── ENTRIES SUPPLIED
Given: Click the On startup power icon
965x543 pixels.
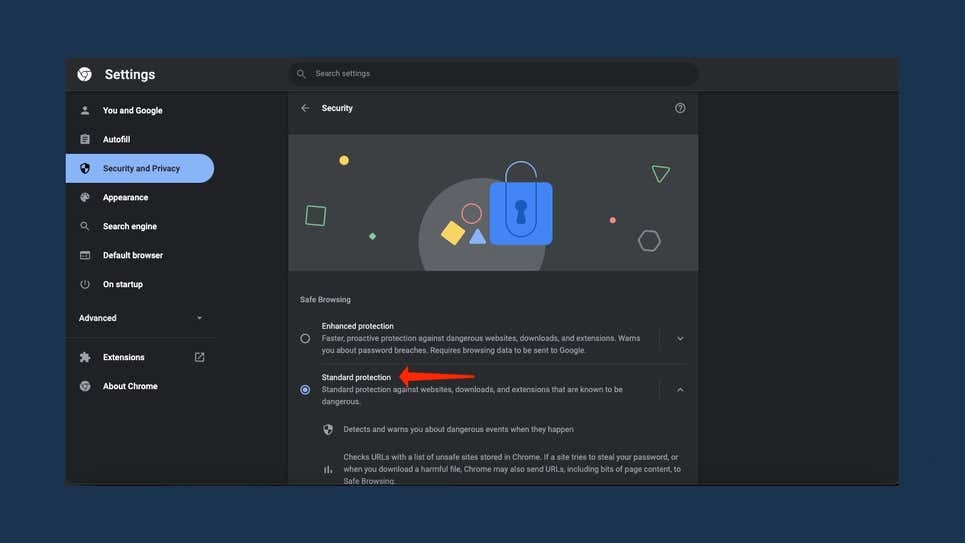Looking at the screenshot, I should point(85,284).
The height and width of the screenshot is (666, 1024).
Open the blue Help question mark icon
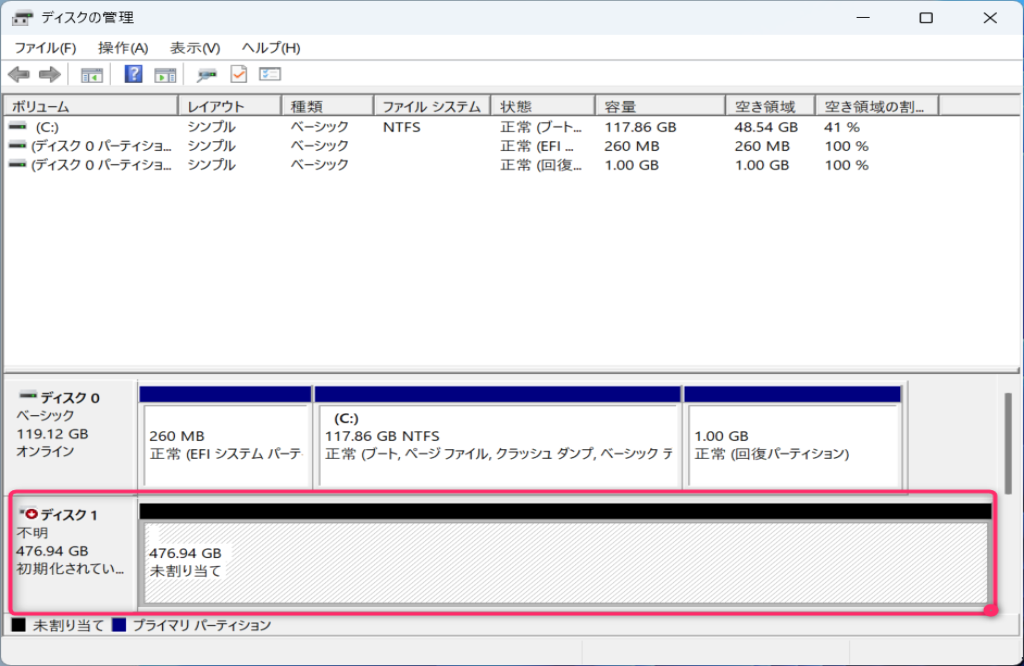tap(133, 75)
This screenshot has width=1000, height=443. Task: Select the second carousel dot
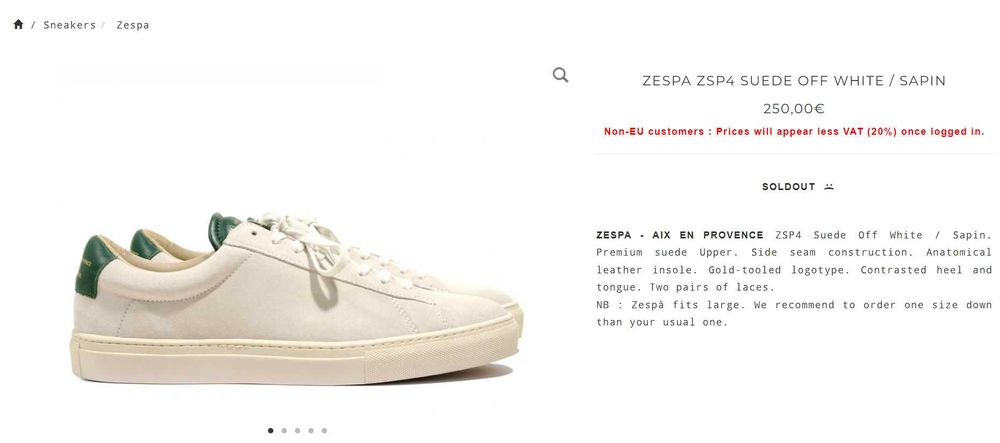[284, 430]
────
- TASK DETAILS
Please retype the material from the line containing "This screenshot has" through the end of the material, leaving out the pictures.

- EXERCISE RESULT
This screenshot has width=1000, height=443. Task: Select the second carousel dot
[284, 430]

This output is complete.